Perform the following REST API call to bind the group to a specific role. You need to have the UUID of the group created in the previous step. Users that are members of the group will be able to sign in to Astra after LDAP performs the authentication.

HTTP method Path

POST

/account/{account_id}/core/v1/roleBindings

JSON input example
{
  "type": "application/astra-roleBinding",
  "version": "1.1",
  "accountID": "{account_id}",
  "groupID": "8b5b54da-ae53-497a-963d-1fc89990525b",
  "role": "viewer",
  "roleConstraints": ["*"]
}

Note the following about the input parameters:

  • The value used above for roleConstraint is the only option available for the current release of Astra.
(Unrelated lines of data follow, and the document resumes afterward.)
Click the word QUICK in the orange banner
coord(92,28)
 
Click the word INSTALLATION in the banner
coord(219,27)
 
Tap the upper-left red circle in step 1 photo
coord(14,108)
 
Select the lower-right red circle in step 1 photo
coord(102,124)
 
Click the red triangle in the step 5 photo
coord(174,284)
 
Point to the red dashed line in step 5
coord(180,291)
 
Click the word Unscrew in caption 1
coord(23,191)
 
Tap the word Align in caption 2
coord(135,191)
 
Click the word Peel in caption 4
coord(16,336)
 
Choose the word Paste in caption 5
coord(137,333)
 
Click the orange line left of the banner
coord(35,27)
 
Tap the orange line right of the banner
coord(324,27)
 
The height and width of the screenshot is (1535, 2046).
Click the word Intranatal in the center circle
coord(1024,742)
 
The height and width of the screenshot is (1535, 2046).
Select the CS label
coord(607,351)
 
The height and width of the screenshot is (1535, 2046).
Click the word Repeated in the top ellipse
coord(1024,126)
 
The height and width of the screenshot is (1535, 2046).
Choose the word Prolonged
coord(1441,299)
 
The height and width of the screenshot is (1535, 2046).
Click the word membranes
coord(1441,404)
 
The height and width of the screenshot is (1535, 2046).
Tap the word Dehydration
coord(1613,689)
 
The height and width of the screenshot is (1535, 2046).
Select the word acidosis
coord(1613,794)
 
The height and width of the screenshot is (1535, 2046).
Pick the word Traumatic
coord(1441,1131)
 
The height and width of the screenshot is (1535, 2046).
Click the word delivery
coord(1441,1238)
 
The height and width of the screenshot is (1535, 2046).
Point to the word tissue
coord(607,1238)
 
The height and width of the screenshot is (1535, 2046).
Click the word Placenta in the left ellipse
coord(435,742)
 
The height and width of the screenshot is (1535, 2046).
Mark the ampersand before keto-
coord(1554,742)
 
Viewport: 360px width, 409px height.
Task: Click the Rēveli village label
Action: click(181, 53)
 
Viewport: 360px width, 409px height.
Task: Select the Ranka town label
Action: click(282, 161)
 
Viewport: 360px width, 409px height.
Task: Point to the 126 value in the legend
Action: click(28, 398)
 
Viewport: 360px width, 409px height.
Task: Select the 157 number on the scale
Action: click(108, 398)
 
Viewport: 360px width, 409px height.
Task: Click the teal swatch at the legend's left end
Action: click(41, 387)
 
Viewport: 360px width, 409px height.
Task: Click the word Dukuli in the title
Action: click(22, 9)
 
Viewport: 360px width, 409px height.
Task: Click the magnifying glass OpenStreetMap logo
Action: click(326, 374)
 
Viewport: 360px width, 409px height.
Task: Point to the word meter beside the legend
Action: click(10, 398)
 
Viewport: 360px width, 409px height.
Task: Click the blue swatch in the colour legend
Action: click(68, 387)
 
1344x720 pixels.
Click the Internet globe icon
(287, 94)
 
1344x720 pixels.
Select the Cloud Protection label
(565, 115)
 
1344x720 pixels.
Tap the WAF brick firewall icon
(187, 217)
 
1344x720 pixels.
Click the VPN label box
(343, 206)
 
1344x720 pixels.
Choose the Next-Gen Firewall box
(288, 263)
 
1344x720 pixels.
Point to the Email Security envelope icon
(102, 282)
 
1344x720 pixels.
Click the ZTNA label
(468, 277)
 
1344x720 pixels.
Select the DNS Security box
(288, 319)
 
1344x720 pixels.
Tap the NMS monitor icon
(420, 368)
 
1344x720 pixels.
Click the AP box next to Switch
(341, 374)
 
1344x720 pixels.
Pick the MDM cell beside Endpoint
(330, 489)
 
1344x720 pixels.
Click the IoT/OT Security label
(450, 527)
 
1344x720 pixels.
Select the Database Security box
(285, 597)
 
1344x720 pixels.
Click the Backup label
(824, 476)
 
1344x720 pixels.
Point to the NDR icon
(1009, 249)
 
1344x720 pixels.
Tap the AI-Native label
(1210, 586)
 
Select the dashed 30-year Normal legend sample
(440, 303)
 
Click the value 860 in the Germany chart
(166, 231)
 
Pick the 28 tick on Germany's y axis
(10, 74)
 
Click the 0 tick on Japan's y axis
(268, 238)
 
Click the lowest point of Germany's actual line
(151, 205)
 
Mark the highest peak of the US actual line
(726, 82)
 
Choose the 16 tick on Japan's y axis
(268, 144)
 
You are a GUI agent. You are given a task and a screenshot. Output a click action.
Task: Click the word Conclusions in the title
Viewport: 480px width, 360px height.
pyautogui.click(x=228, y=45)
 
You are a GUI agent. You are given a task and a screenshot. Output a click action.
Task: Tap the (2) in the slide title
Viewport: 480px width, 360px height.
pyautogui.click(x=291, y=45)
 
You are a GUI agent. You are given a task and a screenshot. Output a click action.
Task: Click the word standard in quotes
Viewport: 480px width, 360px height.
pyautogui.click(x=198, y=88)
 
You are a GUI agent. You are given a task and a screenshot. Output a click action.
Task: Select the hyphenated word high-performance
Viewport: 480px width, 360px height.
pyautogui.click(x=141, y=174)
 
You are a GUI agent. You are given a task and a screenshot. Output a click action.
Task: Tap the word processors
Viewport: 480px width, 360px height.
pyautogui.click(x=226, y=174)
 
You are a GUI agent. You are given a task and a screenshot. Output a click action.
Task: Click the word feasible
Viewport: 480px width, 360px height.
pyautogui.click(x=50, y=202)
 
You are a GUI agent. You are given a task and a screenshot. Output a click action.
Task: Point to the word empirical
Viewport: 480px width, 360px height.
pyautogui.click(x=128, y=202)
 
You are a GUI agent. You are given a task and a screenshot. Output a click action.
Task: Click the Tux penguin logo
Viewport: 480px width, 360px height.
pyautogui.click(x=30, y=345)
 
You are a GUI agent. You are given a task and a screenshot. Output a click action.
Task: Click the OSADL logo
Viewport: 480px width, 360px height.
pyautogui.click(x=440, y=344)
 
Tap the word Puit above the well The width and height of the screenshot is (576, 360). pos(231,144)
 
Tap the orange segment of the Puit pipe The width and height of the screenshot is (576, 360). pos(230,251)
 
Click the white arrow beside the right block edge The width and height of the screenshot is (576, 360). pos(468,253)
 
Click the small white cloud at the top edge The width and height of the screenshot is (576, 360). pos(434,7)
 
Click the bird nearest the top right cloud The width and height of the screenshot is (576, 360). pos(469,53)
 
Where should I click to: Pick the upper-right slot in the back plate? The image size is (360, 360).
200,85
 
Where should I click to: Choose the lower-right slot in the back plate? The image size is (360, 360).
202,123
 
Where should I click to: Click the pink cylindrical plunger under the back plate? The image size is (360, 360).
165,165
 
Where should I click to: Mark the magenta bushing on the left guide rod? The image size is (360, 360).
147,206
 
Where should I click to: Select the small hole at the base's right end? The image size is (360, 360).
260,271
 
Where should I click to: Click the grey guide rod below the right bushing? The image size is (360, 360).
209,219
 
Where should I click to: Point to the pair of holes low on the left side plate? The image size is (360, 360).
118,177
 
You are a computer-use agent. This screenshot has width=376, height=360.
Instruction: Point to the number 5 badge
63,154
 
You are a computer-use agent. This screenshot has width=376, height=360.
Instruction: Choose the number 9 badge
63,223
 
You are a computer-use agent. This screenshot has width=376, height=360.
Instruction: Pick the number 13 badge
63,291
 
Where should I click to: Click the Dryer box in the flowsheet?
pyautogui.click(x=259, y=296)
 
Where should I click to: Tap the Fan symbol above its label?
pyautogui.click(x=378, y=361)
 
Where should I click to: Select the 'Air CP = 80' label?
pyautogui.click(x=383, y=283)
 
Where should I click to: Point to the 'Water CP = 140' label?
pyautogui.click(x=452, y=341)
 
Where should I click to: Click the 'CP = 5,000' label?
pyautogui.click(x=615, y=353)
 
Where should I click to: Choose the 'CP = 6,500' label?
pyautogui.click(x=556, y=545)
It indicates the user is not restricted to certain namespaces and can access them all.

Curl example
curl --location -i --request POST --data @JSONinput 'https://astra.example.com/accounts/<ACCOUNT_ID>/core/v1/roleBindings' --header 'Content-Type: application/astra-roleBinding+json' --header 'Accept: */*' --header 'Authorization: Bearer <API_TOKEN>'
JSON response example
{
  "metadata": {
    "creationTimestamp": "2022-07-21T18:59:43Z",
    "modificationTimestamp": "2022-07-21T18:59:43Z",
    "createdBy": "527329f2-662c-41c0-ada9-2f428f14c137",
    "labels": []
  },
  "type": "application/astra-roleBinding",
  "principalType": "group",
  "version": "1.1",
  "id": "2f91b06d-315e-41d8-ae18-7df7c08fbb77",
  "userID": "00000000-0000-0000-0000-000000000000",
  "groupID": "8b5b54da-ae53-497a-963d-1fc89990525b",
  "accountID": "d0fdbfa7-be32-4a71-b59d-13d95b42329a",
  "role": "viewer",
  "roleConstraints": ["*"]
}

Note the following about the response parameters:

  • The value group for the principalType field indicates the role binding was added for a group (not a user).